AINSWORTH, Circuit Judge,
with whom JOHN R. BROWN, Chief Judge, and WISDOM and GOLDBERG, Circuit Judges, join, dissenting:
In my view, these Mississippi state criminal prosecutions were properly removed to the federal court under the principles enunciated by the Supreme Court in Georgia v. Rachel, 384 U.S. 780, 86 S.Ct. 1783, 16 L.Ed.2d 925 (1966), and the district court erred in remanding them for trial in state court.
Congress provided for the removal of such cases from state courts by the enactment of the civil rights removal statute, 28 U.S.C. § 1443. The Supreme Court held in Rachel that pending state criminal prosecutions were removable if petitioners were to be tried in state court solely as the result of peaceful efforts to exercise their rights under “any law providing for specific civil rights stated in terms of racial equality.” 384 U.S. at 792, 86 S.Ct. at 1790.
Title I of the Civil Rights Act of 1968, 18 U.S.C. § 245, is such a law. Codified under the title “Federally Protected Activities,” Section 245 provides broad protection against injury, intimidation or interference with enumerated civil rights, among which is the right to aid or encourage other persons to participate, “without discrimination on account of race, color, religion or national origin,” in any of the benefits or activities set forth in the statute. [Section 245(b) (5).] That these federally protected rights are set forth in terms of prohibition against their interference, and that criminal sanctions are imposed for their violation, does not take them out of the Rachel rationale since they are nevertheless contained in a “law providing for specific civil rights stated in terms of racial equality.” There is nothing in the Supreme Court’s opinion in Rachel to indicate any limitation or restriction on removal because the law is accompanied by criminal penalties rather than civil remedies.

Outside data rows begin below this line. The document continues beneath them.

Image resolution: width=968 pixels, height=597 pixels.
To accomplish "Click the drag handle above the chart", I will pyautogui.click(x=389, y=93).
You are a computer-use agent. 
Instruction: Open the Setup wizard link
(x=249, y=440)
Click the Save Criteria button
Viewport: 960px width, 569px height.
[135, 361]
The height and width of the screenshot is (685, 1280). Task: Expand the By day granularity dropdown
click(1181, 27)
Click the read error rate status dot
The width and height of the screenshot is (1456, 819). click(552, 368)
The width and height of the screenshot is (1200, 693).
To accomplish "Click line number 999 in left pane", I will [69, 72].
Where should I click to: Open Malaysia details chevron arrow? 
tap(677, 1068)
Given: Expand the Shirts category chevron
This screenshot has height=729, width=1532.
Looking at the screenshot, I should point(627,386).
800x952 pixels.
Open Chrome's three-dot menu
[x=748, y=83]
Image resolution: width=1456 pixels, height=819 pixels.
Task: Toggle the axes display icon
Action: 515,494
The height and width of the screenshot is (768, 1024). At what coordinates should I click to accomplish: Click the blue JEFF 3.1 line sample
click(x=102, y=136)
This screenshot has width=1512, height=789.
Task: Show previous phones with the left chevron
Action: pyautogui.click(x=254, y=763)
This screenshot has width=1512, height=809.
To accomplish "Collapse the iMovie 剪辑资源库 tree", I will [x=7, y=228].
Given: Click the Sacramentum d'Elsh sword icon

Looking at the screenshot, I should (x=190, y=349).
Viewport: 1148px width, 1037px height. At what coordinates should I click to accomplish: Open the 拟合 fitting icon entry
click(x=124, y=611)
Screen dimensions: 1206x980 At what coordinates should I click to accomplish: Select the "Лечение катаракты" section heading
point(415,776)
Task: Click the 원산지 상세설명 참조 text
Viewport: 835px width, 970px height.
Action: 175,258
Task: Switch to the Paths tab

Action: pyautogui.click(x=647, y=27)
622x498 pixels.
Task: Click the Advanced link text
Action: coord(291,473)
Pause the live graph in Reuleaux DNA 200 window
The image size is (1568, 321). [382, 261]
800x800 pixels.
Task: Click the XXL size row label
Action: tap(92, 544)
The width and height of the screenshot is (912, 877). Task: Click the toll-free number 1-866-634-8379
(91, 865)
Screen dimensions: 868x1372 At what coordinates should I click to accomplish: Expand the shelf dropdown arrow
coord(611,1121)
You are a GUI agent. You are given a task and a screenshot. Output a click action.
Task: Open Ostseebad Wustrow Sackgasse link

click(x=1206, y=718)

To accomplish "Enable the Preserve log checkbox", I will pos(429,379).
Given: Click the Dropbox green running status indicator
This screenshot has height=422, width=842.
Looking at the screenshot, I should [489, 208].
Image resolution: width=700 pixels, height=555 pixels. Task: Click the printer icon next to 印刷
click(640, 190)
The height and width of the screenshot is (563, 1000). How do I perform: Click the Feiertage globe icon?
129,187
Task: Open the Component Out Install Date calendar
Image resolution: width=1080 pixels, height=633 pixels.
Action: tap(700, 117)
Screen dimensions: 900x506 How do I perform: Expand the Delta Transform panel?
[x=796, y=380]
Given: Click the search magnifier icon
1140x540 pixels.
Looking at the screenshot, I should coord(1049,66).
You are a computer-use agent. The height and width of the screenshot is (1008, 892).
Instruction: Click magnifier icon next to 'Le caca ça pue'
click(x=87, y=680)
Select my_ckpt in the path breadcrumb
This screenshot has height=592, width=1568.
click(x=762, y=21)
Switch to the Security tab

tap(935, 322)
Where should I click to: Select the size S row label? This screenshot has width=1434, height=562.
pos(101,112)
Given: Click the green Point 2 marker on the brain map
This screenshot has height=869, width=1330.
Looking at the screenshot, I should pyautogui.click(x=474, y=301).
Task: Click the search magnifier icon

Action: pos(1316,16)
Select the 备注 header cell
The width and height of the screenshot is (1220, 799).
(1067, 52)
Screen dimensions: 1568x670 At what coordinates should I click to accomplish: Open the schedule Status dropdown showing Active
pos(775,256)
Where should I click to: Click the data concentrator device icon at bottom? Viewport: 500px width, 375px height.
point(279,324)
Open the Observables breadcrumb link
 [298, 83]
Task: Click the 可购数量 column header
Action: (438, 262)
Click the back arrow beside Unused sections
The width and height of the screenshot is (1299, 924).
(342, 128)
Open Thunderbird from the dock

On the day they were arrested, petitioners had been engaging in peaceful mass meetings, demonstrations and marches in Mendenhall, Simpson County, Mississippi, in connection with a civil rights boycott and other protests to secure racial equality. These activities were federally protected against interference by 18 U.S.C. § 245(b). It is clear that the arrests of petitioners were racially motivated, pretextual, without evidence to support them, and the direct result of their participation in the Men-denhall civil rights activities. Under the circumstances, removal of these cases to federal court should have been sustained and their dismissal ordered.